* _SUPPLIED MATERIAL_:
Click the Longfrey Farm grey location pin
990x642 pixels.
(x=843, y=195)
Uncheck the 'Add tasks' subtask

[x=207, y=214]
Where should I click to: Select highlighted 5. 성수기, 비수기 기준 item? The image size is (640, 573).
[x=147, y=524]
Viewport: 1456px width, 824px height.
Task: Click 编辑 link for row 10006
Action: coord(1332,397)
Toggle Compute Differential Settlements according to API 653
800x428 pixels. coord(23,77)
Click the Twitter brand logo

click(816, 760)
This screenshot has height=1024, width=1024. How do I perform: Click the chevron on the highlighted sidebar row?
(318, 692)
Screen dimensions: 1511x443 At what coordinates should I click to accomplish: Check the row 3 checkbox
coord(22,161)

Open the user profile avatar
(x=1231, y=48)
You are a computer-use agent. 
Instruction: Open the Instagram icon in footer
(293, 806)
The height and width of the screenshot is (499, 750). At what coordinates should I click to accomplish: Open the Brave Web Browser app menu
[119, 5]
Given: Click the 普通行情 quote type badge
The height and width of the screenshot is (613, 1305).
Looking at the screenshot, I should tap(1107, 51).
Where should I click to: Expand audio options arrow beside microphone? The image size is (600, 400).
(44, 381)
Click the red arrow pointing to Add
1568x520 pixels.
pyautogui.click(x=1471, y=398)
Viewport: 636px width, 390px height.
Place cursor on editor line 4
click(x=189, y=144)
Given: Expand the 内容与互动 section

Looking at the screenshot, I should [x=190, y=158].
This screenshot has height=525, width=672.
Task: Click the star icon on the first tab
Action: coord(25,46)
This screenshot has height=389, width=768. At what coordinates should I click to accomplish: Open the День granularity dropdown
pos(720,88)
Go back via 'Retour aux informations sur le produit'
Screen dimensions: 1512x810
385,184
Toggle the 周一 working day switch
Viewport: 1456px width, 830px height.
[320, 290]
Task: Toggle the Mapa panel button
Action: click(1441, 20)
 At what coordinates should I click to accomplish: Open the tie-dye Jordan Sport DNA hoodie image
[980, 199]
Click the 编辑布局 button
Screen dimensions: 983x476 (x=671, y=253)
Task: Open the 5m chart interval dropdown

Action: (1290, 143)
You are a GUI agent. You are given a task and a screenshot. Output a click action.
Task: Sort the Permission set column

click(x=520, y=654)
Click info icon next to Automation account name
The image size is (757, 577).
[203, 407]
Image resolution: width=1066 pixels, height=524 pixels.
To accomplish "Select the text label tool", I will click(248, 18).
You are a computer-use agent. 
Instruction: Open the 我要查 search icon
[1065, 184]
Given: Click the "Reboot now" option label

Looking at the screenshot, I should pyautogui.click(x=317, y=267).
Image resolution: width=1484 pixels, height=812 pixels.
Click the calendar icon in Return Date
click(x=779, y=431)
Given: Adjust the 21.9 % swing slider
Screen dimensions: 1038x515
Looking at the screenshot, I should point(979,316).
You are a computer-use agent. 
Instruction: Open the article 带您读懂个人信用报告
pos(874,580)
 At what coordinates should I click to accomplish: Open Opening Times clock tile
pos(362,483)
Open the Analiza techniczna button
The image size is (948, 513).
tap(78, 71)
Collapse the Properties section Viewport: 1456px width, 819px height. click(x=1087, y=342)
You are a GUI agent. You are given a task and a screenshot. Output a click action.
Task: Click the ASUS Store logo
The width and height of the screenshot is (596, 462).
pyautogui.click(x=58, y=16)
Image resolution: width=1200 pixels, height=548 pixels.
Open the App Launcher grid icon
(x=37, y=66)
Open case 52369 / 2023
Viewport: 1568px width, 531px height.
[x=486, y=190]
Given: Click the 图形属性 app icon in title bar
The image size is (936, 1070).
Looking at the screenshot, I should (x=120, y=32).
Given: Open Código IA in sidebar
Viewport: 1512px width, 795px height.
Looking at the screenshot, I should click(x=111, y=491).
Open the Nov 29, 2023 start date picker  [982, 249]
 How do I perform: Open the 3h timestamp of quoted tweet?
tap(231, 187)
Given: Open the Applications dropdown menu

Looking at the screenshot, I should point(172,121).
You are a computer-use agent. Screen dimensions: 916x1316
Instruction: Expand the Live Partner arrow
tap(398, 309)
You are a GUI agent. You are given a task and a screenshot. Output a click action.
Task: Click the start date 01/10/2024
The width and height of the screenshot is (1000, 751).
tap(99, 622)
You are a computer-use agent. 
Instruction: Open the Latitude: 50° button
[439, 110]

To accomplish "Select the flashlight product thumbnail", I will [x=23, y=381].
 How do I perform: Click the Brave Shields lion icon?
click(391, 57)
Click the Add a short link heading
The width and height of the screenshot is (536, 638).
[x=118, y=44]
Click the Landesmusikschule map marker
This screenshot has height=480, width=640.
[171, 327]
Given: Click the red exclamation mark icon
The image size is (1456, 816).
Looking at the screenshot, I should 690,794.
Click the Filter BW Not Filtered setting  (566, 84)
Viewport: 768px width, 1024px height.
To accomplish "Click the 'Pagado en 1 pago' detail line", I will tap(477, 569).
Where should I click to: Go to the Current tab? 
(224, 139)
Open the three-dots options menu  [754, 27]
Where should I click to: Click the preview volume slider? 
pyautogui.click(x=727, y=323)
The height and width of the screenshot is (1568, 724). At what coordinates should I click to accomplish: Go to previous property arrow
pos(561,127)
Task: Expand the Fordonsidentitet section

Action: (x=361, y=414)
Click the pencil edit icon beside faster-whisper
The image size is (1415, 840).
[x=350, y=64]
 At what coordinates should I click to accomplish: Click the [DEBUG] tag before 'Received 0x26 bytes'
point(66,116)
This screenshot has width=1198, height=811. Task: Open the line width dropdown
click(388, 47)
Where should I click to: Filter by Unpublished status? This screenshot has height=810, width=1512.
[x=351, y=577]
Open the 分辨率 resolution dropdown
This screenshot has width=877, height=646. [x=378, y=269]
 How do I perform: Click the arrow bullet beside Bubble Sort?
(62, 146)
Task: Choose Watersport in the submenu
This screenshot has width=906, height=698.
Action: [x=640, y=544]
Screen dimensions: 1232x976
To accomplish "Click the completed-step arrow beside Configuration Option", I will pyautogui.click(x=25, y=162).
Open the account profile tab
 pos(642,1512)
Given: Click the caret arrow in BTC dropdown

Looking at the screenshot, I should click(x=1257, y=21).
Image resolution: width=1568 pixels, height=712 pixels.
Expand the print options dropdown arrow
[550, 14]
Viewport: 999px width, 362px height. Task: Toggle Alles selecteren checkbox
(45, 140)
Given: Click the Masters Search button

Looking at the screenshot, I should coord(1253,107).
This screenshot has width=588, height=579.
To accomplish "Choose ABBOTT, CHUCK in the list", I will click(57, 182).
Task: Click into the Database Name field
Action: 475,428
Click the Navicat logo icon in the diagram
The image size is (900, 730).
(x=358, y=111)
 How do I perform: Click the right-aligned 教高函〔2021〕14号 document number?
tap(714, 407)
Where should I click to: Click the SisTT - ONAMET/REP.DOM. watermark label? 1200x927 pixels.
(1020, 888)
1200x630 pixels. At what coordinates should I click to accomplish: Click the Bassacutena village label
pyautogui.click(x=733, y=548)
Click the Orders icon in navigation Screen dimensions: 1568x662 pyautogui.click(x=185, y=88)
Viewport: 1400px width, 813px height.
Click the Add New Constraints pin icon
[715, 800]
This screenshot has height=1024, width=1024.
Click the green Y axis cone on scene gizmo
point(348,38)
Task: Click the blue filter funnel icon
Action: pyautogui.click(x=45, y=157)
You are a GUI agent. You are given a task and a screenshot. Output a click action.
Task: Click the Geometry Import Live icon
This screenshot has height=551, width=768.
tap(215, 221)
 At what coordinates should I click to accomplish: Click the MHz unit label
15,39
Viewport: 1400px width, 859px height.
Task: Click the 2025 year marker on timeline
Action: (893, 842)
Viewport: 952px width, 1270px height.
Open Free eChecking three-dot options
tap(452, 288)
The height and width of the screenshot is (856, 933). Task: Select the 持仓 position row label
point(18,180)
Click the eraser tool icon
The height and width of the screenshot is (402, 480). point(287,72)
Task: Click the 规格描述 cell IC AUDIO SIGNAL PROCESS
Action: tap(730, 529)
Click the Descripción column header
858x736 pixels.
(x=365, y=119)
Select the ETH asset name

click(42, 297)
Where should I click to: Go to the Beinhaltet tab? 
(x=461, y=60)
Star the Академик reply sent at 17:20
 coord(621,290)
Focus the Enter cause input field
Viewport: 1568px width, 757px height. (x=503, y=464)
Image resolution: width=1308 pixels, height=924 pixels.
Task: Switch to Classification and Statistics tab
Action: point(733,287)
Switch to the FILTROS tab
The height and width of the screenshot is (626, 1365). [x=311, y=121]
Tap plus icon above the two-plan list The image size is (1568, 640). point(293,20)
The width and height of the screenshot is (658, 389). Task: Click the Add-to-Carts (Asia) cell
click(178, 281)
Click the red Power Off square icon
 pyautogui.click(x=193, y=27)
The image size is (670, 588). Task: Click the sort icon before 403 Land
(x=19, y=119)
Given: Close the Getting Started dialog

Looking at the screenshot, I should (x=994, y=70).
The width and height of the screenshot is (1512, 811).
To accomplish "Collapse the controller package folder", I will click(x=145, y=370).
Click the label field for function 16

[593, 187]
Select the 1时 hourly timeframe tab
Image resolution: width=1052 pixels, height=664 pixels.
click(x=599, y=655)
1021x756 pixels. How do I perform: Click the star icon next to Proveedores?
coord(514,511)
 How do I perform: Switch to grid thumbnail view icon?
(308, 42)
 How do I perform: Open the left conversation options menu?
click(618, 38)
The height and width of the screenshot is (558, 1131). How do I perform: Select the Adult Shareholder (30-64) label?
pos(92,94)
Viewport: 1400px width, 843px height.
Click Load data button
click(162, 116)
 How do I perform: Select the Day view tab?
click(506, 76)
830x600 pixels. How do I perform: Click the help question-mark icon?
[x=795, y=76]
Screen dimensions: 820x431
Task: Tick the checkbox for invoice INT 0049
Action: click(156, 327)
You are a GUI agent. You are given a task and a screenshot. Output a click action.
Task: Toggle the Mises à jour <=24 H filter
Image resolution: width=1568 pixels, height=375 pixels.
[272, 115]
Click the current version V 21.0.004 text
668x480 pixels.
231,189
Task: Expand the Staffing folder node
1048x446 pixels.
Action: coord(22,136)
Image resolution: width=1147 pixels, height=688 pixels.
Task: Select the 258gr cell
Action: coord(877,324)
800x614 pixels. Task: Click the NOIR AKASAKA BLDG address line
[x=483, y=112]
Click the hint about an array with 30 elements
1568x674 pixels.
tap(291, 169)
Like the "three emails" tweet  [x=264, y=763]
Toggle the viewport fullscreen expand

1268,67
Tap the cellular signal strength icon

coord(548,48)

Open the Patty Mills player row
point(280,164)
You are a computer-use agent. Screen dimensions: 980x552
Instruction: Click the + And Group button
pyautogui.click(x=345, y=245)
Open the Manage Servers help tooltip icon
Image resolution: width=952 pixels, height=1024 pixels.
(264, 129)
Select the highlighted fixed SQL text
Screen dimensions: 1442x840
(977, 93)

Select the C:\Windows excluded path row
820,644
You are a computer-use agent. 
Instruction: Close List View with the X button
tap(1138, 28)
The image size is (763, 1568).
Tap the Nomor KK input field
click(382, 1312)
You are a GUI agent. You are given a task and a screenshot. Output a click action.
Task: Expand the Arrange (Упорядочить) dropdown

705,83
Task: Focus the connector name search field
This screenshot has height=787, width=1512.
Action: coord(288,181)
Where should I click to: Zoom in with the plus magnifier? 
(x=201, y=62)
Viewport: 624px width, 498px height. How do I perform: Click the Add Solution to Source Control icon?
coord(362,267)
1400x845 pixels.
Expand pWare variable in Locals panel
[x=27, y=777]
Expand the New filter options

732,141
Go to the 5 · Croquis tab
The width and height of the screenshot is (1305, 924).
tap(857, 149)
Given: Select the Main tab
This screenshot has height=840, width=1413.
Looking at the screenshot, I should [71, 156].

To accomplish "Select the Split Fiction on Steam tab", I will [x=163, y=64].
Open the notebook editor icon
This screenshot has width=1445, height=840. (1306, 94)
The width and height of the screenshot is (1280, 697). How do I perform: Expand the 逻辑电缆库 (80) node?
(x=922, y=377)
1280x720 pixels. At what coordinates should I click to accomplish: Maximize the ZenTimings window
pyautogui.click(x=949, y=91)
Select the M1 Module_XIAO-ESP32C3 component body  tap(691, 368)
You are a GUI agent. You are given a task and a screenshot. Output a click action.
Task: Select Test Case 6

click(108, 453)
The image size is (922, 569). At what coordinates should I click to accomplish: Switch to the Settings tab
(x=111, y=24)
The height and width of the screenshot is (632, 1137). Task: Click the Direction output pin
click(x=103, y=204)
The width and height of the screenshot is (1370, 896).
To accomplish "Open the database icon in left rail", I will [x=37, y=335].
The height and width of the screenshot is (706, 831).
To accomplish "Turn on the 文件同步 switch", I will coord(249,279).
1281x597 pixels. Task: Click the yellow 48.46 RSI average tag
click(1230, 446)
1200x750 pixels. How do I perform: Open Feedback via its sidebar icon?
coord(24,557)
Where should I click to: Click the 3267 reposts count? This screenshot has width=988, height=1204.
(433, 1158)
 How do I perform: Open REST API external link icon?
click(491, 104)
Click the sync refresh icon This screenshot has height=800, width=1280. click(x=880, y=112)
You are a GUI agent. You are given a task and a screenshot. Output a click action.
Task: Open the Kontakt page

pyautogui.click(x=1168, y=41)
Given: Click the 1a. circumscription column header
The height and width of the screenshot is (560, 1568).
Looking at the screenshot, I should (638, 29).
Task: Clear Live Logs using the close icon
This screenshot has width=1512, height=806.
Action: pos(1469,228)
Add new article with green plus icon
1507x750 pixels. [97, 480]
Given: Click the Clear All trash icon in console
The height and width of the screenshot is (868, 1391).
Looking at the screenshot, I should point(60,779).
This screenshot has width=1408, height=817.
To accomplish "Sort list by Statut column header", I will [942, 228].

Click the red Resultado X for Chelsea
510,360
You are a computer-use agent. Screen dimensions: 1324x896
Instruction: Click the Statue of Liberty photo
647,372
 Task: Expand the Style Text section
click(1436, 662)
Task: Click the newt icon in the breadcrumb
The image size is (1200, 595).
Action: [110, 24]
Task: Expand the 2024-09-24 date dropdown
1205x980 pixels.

* _THE EXERCISE_:
Reproduce the entries unchanged, beginning with the very first line and continuing through the line with "pyautogui.click(x=1471, y=398)", including both of those lines.

* _SOLUTION TO THIS EXERCISE_:
Click the Longfrey Farm grey location pin
990x642 pixels.
(x=843, y=195)
Uncheck the 'Add tasks' subtask

[x=207, y=214]
Where should I click to: Select highlighted 5. 성수기, 비수기 기준 item? The image size is (640, 573).
[x=147, y=524]
Viewport: 1456px width, 824px height.
Task: Click 编辑 link for row 10006
Action: coord(1332,397)
Toggle Compute Differential Settlements according to API 653
800x428 pixels. coord(23,77)
Click the Twitter brand logo

click(816, 760)
This screenshot has height=1024, width=1024. How do I perform: Click the chevron on the highlighted sidebar row?
(318, 692)
Screen dimensions: 1511x443 At what coordinates should I click to accomplish: Check the row 3 checkbox
coord(22,161)

Open the user profile avatar
(x=1231, y=48)
You are a computer-use agent. 
Instruction: Open the Instagram icon in footer
(293, 806)
The height and width of the screenshot is (499, 750). At what coordinates should I click to accomplish: Open the Brave Web Browser app menu
[119, 5]
Given: Click the 普通行情 quote type badge
The height and width of the screenshot is (613, 1305).
Looking at the screenshot, I should tap(1107, 51).
Where should I click to: Expand audio options arrow beside microphone? The image size is (600, 400).
(44, 381)
Click the red arrow pointing to Add
1568x520 pixels.
pyautogui.click(x=1471, y=398)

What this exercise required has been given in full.